Over the weekend, there was some iTunes fraud afoot thanks to nefarious AppStore developer who managed to hack iTunes and use some users’ accounts to download eBooks of his own making. Developer Thuat Nguyen apparently gained access to user accounts and used those accounts to fraudulently download eBooks of his own making. In doing so, his books made it to the top of the “Book” category charts. Today, Apple issued a statement explaining, in vague terms, what went down and how to deal with any potential hackery that might have affected your account and credit card.
First of all, Apple confirms that Nguyen has been straight up kicked out of the iTunes ecosystem for violating the App Store developer Program Licensing Agreement. All his content has been ejected from the App Store as well. Good riddance, we say.
Second, Apple goes on to say that no customer data is ever sent to a developer upon downloading a book or an app. But, continues the Cupertino-based iPhone maker, customers that have had their credit card info or iTunes account info misappropriated should contact their bank and ask to have any fraudulent charges reversed. What’s important with this last statement is that Apple stops short of directly admitting that their content delivery system had been hacked.
The developer Thuat Nguyen and his apps were removed from the App Store for violating the developer Program License Agreement, including fraudulent purchase patterns.
Developers do not receive any iTunes confidential customer data when an app is downloaded.

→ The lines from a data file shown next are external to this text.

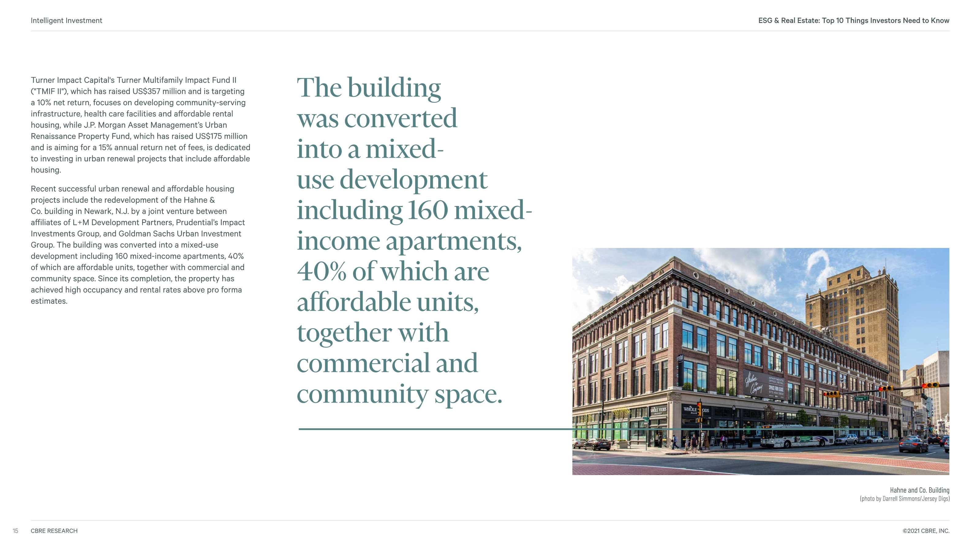Click the ©2021 CBRE, INC. copyright text

click(926, 531)
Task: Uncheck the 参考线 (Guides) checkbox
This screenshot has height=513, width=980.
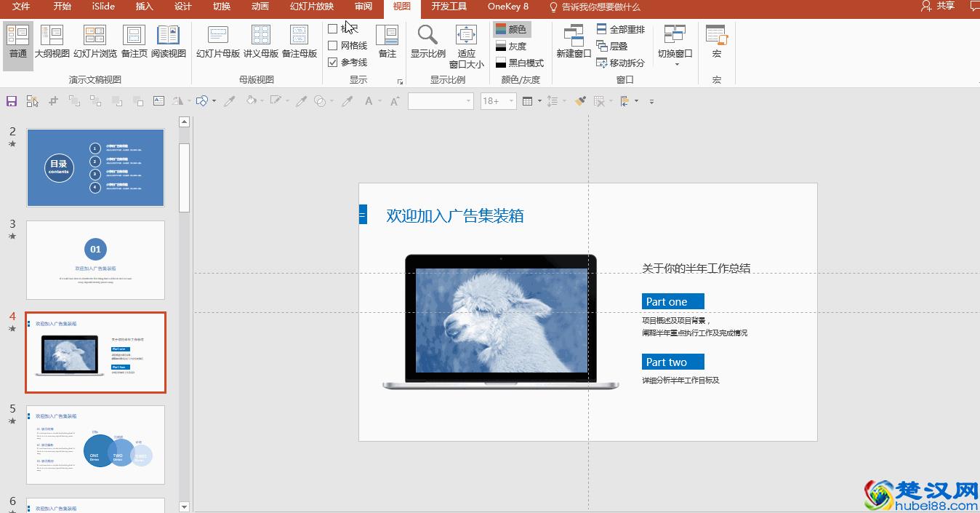Action: (333, 62)
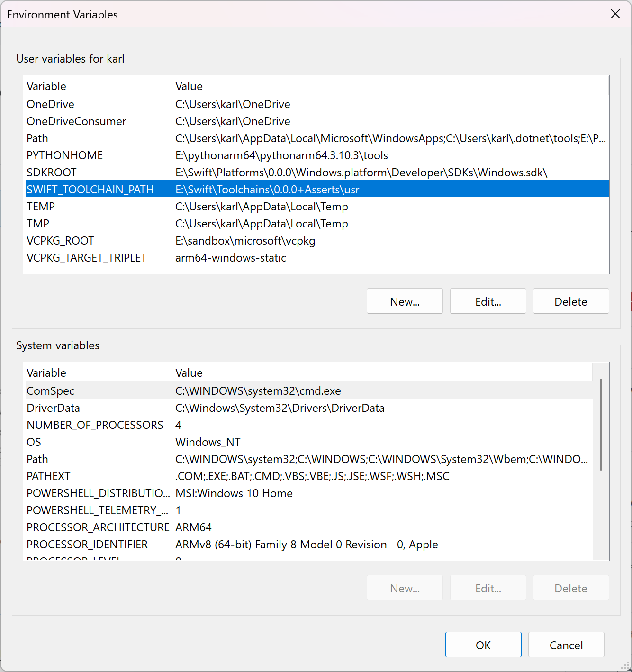
Task: Select the SDKROOT user variable
Action: (52, 173)
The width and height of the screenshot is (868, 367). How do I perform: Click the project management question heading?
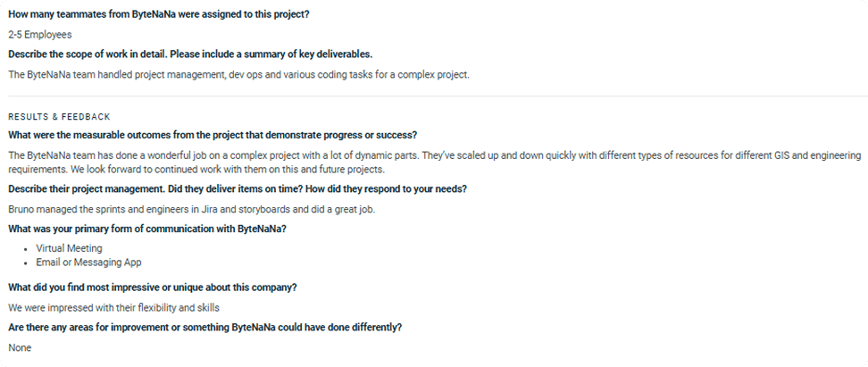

If your credit card or iTunes password is stolen and used on iTunes we recommend that you contact your financial institution and inquire about canceling the card and issuing a chargeback for any unauthorized transactions. We also recommend that you change your iTunes account password immediately. For more information on best practices for password security visit http://www.apple.com/support/itunes.
There are also reports of other “App Farms” in the App Store, just waiting to nab unsuspecting users’ account information. That’s scary. What’s even scarier is that Apple doesn’t mention exactly how customers’ accounts had been compromised. Either A) Apple is keepig mum on the issue as they fix the problem or B) Apple has no idea how the accounts were stolen in the first place. Either way, users would do well to change their passwords as soon as possible.
Have you seen your account taking on a life of its own? If so, we suggest you contact your bank and change your account info right this moment.